Pediatrics 5th year, 7th lecture/part one (Dr. Adnan)

Cystic fibrosis Dr. Adnan Hamawandi Professor of pediatrics

Cystic fibrosis
Is a disease of the exocrine glands that causes viscid secretions. The gastrointestinal and respiratory systems are the most commonly and most severely affected.
It is inherited as autosomal recessive trait by a gene located on chromosome 7. The most common mutation is an absence of three base pairs that encode for the amino acid phenylalanine(∆ F 508).

Cystic fibrosis
The abnormal protein that the gene encodes is the chloride channel Cystic Fibrosis Transmembrane Regulator (CFTR).
In the cell membrane these channels are blocked so that chloride ion is trapped inside the cell and draws sodium ions and water into the cell resulting in dehydration of mucus secretions and abnormal ion and water environment surrounding the cell.

Cystic fibrosis Clinical features
Clinical presentation of CF vary considerably, Neonatal presentation may be with 1.muconium ileus.
2. prolonged jaundice.
3.part of prenatal workup or neonatal screening.
The most common manifestations are Respiratory: repeated chest infections with staph.aureus, pseudomonas auerogenosa and
H. infleunzae leading to progressive lung disease with

Bronchiaectasis, clubbing, abscess formation, hemoptysis and eventually Cor pulmonale.
Gastrointestinal : Malabsorption of fat and protein due to pancreatic insufficiency and abnormal mucus gland secretions in the GI tract occur in 90% of patients, this results in fatty stools, fat soluble vitamin deficiencies, failure to gain weight and retarded growth. Rectal prolapse, biliary cirrhosis, and portal hypertension may complicate the disease.
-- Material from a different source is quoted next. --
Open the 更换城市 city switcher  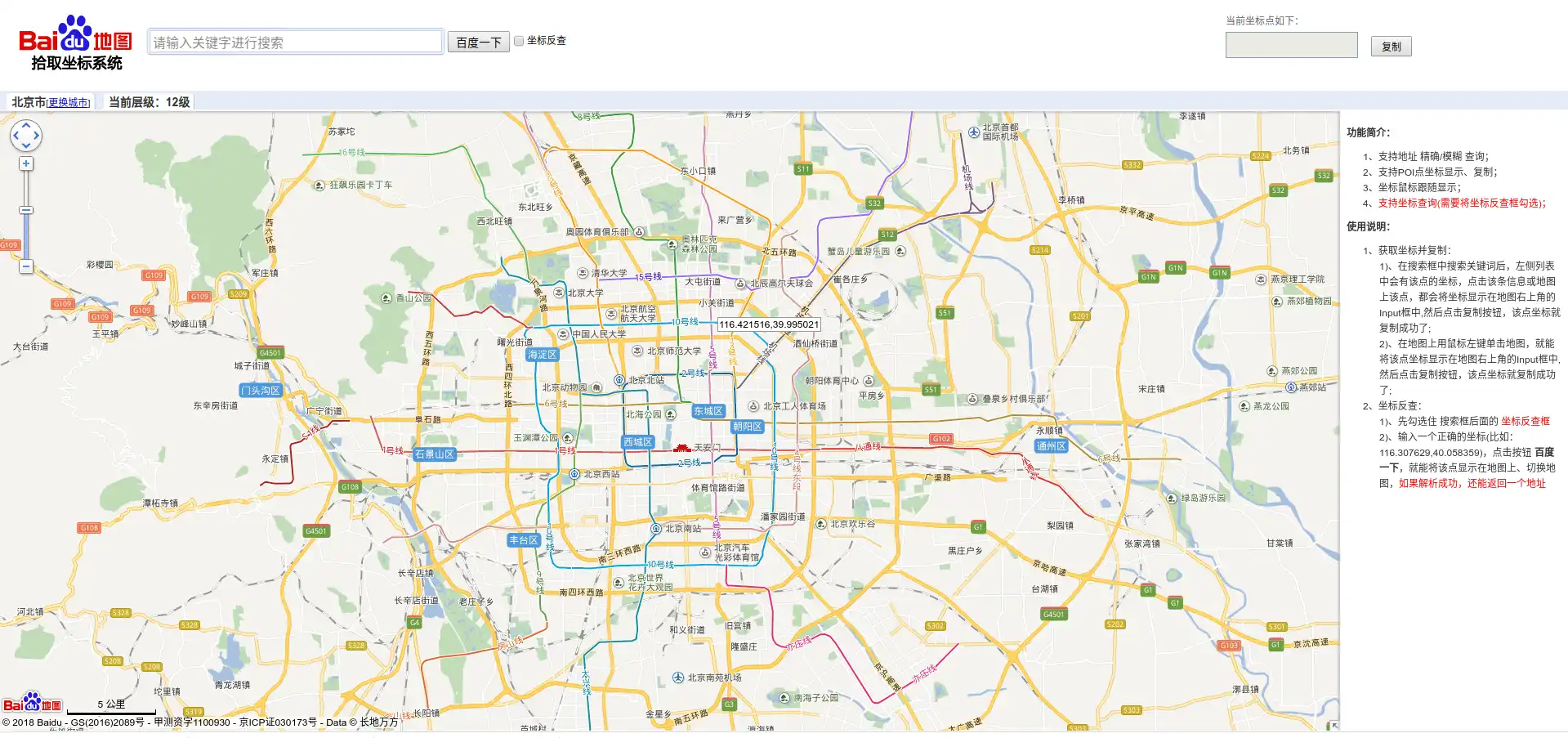(69, 103)
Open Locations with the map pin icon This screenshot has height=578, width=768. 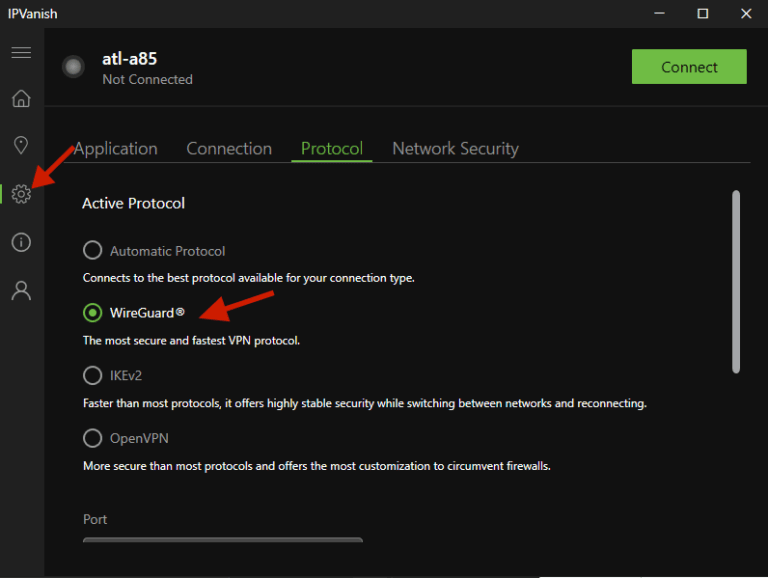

Metabolic: Frank diabetes occur in 2% of children with CF. Salt depletion can occur as a result of hot climate.
Arthropathy: Reduced joint mobility with pain occur in 1-2% of children with CF.
Reproductive: Virtually all males are sterile and females have reduced fertility.
Nasal: chronic sinusitis is seen in all patients and nasal polyps occur in 5% of all patients.

Cystic fibrosis Diagnosis
Diagnostic criteria for CF include:
Positive sweat test.
Typical pulmonary manifestations.
Typical gastrointestinal manifestations.
Positive family history.
The sweat test is positive if the chloride concentration of sweat exceeds 60meq./L.

Cystic fibrosis Diagnosis
DNA testing is available for the 150 common CF mutations. The indications are:
If adequate amount of sweat for analysis cannot be collected.
If sweat test results are borderline.
If sweat test results do not correlate with the clinical symptoms.
For prenatal diagnosis.

Cystic fibrosis Therapy
Treatment of respiratory problems :
A. Antibiotics
1. oral: antistaphylococcal
2. aerosolized aminoglycoside
3. Intravenous therapy for 10-21 days in cases of pneumonia, aminoglycoside and semi synthetic penicillin or a third generation cephalosporin.
B. Other drugs bronchodilators, mucolytics and steroids can be used.

C. Chest physiotherapy like breathing exercises, postural drainage, and active cycles of breathing to aid the clearance of viscid secretions.
Treatment of digestive problems
1. pancreatic enzymes before each meal.
2. high calorie, high protein diet.
3. vitamin supplementation specially fat soluble ones.
4. stool softener
5. Antacid and H2 receptor antagonists.

Treatment of complications
like muconium ileus by surgery or muconium ileus equivalent by acetylcysteine enemas or pneumothorax by chest tube.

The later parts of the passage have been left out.